IME, fermenting in a closed container is counter-productive. Yeast needs O2 for reproduction, and daily stirring in an open container provides that. It's also much easier to deal with the byproducts of fermentation, which include pomace and oak.
 
IME, fermenting in a closed container is counter-productive. Yeast needs O2 for reproduction, and daily stirring in an open container provides that. It's also much easier to deal with the byproducts of fermentation, which include pomace and oak.

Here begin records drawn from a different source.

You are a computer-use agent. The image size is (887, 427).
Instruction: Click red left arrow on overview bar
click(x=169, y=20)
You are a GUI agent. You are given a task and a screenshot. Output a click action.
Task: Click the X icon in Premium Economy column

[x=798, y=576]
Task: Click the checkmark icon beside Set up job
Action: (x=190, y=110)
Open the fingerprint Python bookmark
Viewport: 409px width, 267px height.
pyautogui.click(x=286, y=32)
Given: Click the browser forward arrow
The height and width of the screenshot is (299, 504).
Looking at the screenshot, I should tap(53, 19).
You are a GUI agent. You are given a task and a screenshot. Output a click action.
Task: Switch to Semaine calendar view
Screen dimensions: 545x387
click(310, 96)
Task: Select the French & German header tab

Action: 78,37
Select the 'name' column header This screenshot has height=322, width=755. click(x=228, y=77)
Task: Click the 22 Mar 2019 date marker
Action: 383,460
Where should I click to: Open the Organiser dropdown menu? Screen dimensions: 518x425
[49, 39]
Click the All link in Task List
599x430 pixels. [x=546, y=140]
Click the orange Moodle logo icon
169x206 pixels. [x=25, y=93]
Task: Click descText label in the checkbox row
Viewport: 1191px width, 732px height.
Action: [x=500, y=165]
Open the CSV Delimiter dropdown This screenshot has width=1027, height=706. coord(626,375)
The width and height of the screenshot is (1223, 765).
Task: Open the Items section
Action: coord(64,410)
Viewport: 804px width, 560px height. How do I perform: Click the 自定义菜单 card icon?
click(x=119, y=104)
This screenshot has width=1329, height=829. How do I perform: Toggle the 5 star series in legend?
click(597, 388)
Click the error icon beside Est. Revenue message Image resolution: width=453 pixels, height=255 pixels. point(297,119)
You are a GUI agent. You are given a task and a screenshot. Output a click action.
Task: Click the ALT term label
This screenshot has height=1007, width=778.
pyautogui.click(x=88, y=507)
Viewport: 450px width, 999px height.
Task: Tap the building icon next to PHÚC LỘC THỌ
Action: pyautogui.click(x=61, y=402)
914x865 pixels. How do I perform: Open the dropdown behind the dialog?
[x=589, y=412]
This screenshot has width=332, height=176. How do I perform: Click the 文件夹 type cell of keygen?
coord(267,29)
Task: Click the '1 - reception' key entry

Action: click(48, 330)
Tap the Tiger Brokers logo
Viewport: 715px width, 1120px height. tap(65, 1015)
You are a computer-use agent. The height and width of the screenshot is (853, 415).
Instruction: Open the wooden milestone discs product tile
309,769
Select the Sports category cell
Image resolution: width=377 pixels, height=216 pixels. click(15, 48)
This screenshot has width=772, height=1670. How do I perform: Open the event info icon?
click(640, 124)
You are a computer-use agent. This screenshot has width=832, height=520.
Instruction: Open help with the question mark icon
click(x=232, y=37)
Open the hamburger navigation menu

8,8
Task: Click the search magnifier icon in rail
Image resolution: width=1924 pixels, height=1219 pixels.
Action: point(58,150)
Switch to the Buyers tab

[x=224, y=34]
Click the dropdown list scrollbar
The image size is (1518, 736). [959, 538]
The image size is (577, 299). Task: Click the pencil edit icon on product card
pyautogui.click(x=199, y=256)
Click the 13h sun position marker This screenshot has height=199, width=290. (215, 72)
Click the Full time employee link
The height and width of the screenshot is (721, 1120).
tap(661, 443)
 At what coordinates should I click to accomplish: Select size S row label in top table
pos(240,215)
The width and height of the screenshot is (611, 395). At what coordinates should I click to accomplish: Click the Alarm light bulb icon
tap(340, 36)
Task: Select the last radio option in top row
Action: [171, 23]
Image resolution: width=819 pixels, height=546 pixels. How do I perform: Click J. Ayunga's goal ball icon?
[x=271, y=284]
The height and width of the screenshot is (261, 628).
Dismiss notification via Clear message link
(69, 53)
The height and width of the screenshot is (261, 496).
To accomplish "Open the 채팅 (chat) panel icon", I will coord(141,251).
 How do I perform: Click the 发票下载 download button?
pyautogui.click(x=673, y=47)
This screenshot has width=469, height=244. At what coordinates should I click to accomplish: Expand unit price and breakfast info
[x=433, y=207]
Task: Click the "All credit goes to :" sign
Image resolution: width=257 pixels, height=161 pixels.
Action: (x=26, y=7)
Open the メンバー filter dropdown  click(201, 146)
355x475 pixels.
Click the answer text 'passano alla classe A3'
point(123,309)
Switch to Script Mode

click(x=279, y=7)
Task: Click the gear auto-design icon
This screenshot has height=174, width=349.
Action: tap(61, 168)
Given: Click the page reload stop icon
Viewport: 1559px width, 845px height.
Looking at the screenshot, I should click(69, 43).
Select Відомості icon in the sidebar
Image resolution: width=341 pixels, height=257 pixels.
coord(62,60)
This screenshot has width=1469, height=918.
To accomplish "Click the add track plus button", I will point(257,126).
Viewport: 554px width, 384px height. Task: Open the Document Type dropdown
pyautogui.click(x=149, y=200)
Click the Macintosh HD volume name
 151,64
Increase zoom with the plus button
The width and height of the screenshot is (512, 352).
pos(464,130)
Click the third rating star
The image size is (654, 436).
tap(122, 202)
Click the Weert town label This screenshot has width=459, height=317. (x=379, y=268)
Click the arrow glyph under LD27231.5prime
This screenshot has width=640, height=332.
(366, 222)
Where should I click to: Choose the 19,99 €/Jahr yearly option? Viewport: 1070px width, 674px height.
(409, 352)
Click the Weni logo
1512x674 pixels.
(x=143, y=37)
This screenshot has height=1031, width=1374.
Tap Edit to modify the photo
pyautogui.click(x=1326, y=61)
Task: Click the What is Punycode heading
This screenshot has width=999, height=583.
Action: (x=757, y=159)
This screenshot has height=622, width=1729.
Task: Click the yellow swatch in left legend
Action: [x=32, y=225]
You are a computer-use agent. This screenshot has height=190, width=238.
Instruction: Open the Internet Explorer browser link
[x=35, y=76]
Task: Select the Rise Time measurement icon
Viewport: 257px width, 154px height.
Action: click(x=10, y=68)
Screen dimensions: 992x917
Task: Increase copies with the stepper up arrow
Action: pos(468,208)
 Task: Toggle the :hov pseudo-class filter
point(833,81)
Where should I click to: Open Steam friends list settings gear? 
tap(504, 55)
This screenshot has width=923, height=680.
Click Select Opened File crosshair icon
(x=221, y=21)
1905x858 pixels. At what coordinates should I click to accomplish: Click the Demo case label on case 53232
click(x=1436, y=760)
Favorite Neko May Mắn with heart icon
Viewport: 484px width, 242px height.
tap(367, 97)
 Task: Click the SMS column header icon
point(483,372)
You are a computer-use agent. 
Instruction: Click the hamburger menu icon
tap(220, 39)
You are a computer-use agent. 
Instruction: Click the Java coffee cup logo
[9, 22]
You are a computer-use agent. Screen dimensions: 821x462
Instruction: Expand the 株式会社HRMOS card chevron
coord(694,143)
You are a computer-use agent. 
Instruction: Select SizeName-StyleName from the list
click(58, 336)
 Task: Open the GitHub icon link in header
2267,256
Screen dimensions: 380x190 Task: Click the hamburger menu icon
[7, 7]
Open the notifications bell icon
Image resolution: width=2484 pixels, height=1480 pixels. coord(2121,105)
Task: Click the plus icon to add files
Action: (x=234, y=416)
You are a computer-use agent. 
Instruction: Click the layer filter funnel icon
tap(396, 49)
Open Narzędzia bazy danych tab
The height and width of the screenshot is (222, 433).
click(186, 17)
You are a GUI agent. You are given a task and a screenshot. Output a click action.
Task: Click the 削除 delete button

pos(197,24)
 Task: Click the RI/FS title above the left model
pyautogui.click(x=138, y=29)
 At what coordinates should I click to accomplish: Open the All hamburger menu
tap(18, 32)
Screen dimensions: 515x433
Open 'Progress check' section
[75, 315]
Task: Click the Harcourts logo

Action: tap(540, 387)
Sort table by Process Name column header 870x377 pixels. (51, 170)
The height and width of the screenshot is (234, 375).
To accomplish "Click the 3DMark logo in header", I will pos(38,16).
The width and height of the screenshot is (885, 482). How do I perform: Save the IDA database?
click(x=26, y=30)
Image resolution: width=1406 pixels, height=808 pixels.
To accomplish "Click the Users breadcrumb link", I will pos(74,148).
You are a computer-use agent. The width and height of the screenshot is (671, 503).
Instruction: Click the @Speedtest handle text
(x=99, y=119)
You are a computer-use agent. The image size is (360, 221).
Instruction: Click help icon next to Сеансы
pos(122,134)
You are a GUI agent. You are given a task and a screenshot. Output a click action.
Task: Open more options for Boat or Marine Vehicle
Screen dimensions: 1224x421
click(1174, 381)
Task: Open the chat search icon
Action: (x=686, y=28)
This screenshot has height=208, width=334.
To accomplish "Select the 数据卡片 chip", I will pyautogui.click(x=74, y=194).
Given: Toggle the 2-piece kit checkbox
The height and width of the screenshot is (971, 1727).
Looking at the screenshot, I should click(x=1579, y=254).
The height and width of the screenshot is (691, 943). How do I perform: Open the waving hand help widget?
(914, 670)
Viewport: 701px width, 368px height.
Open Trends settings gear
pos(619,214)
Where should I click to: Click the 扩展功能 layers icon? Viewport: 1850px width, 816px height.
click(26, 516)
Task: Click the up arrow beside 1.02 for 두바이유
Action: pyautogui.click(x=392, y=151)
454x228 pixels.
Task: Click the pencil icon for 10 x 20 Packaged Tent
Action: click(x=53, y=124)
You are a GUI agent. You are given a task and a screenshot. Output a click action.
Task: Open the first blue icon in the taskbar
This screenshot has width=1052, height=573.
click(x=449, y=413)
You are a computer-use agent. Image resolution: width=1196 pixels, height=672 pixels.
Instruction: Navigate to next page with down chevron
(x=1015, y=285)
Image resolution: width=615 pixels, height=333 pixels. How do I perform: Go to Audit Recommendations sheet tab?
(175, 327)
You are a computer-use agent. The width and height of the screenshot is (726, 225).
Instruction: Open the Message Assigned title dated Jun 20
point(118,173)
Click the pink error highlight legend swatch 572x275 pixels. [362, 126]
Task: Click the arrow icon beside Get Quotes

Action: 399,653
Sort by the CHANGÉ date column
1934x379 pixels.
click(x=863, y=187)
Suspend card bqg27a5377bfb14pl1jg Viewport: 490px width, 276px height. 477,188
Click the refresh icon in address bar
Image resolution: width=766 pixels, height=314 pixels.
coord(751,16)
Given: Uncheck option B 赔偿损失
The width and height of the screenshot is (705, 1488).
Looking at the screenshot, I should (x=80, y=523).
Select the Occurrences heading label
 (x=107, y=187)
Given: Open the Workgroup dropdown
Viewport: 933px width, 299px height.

I agree. It can be challenging. It will be stirred daily for oxygen. From my thinking (I could be totally wrong here), it can’t be too much different from fermenting in a barrel. Barrels allow micro oxidation but not enough that would make a difference during fermentation in another closed vessel.
 
From my thinking (I could be totally wrong here), it can’t be too much different from fermenting in a barrel.
Your understanding may be incorrect. My take is that "barrel fermentation" is in a barrel with 1 end knocked out, so essentially it's a bucket with oak sides instead of plastic or steel.

Or MY understanding may be incorrect.
 
All of the barrel fermented chardonnays I have seen have been on their side with an airlock in the hole.
I found several references to Chardonnay fermented as you said. For reds, I found a couple of method -- one has a large-ish "door" on the side of the barrel to facilitate adding/removing the grapes, while other wineries remove an end, fill the barrel, replace the end for fermentation, and then remove it again when done.

I've known home winemakers who fermented in an open barrel, and made the wrong assumption that it's the way to do it.
 
Last year I left my red wine on the gross lees while undergoing MLF without adding so2 and it got very reductive where I almost tossed it. After racking and aging the smell went away. I won’t do that again.